-- Task data --

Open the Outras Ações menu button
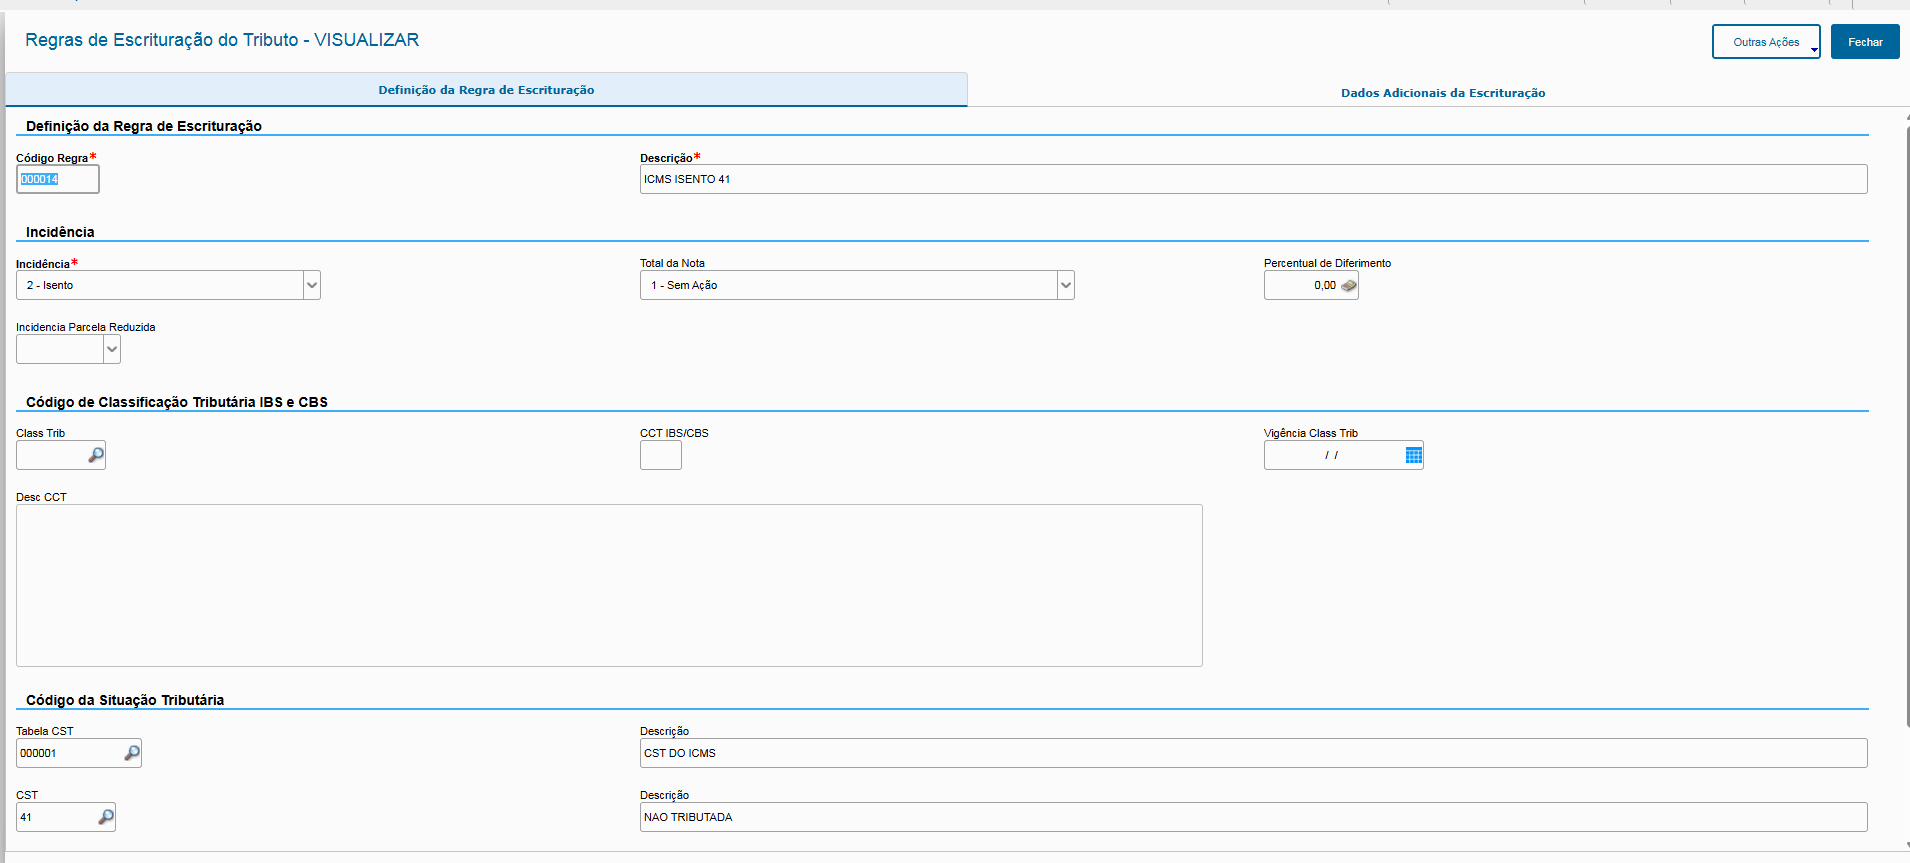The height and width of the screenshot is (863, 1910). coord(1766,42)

* * *

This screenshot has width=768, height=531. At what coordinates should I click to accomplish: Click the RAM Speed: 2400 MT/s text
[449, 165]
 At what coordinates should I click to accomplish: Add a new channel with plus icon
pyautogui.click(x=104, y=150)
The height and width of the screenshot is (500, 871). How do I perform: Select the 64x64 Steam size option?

-- Activity --
Transcribe the records above exactly, beginning at the line that contains "This screenshot has" and ending with the line that contains "The height and width of the screenshot is (500, 871).", both included, and nothing else.

-- Answer box --
This screenshot has width=768, height=531. At what coordinates should I click to accomplish: Click the RAM Speed: 2400 MT/s text
[449, 165]
 At what coordinates should I click to accomplish: Add a new channel with plus icon
pyautogui.click(x=104, y=150)
The height and width of the screenshot is (500, 871). How do I perform: Select the 64x64 Steam size option?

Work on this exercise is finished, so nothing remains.